Prince Ernst was born at his parents' estate at Konopiště in Bohemia. Following his parents' assassination, which helped trigger the outbreak of World War I, Ernst and his siblings, Sophie and Maximilian, were taken in by their uncle, Prince Jaroslav von Thun und Hohenstein.

In late 1918, their properties in Czechoslovakia, including Konopiště and Chlumec nad Cidlinou, were confiscated. The children moved to Vienna and Schloß Artstetten.

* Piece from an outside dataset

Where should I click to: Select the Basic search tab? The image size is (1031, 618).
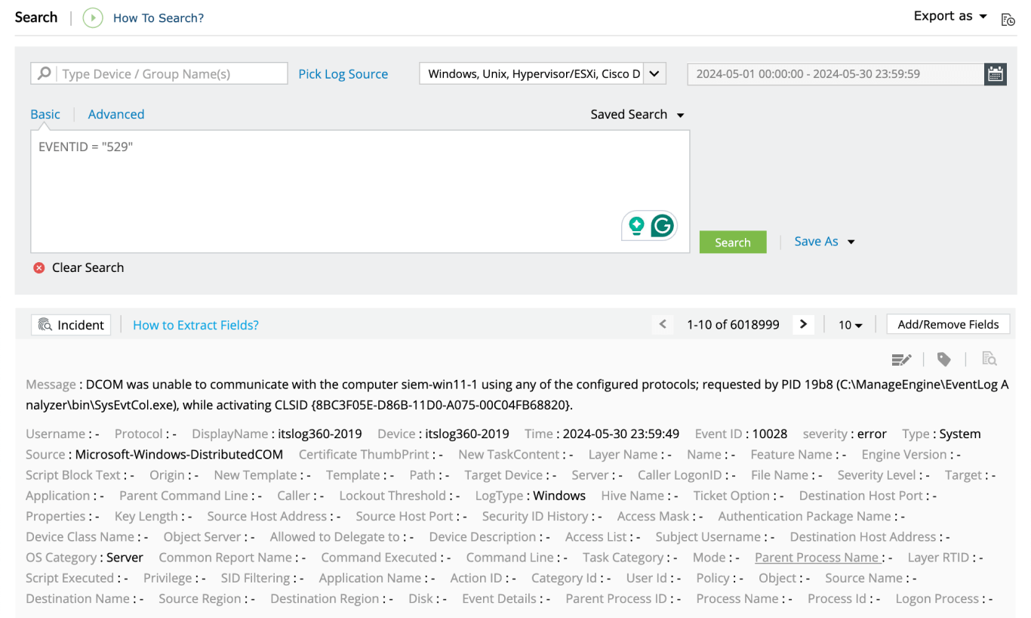click(x=45, y=113)
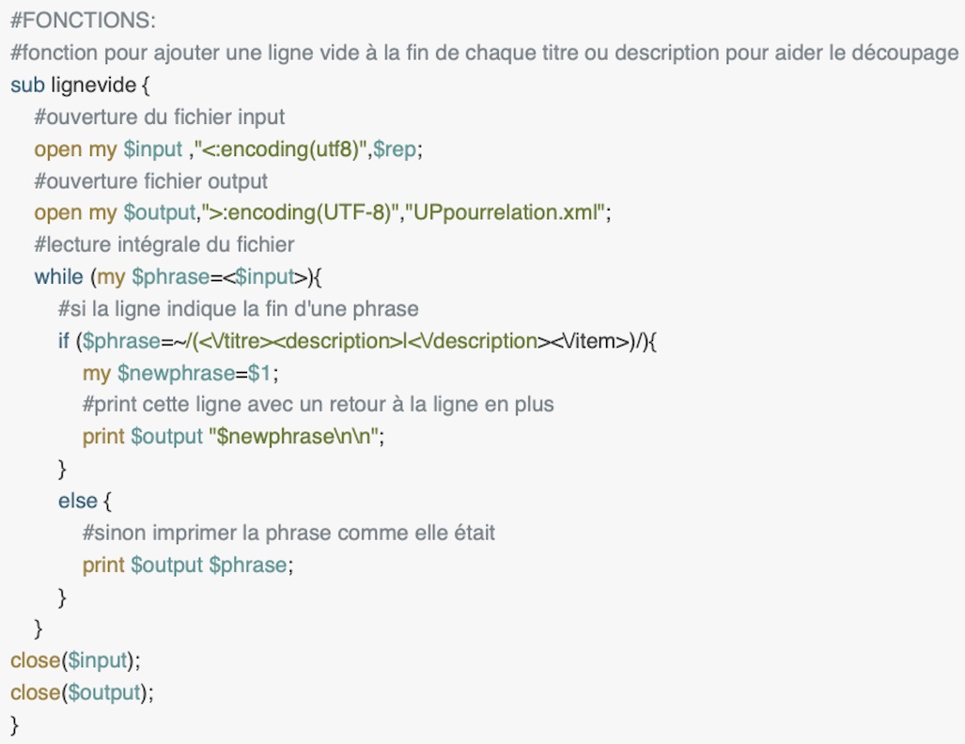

In 1938, following the Anschluss, some of the family members were arrested. Prince Ernst, having previously spoken at pro-monarchist meetings and having publicly opposed the Anschluss, was sent to Dachau concentration camp with his brother. Prince Ernst was later transferred to other camps and was freed in 1943. The family's Austrian properties were confiscated in 1939. Following World War II they regained possession, and Artstetten Castle was formally restored to the family in 1949.

==Marriage and issue==

Prince Ernst married on 25 May 1936 in Vienna, Marie-Thérèse Wood. She was the daughter of Captain George Jervis Wood, son of Nicholas Wood and Edith Florence Jervis, and his wife, Countess Rosa Lónyay de Nagy-Lónya et Vásáros-Namény, daughter of Count Albert Lónyay de Nagy-Lónya et Vásáros-Namény and Princess Marie of Hohenlohe-Bartenstein, elder sister of Princess Eleonora Fugger von Babenhausen. The couple had two sons:
- Prince Franz Ferdinand Maximilian Georg Ernst Maria Josef Zacharius Ignaz of Hohenberg (14 March 1937 in Vienna – 8 August 1978 in Graz), married Heide Zechling (born 4 January 1941 in Eisenerz). They have one son.
- Prince Ernst Georg Elemer Albert Josef Antonius Peregrinus Rupertus Maria of Hohenberg (1 March 1944 in Vienna – 12 January 2023), first married Patricia Caesar (born 12 June 1950 in Glen Cove) in 1973; they divorced in 1999. In 2007 he married Margareta Anna Ndisi (born 26 November 1959 in Östhammar). He has one daughter from his first marriage.

==Death==
Prince Ernst died at Graz in Austria in 1954, aged 49, his death considered to be connected to mistreatment he suffered in the concentration camps. He is buried in the crypt of the Hohenberg family's Artstetten Castle in Lower Austria. His wife's remains are in a sarcophagus to his right.

==Honours==
- Austro-Hungarian Imperial and Royal Family: Knight of the Order of the Golden Fleece, 1945.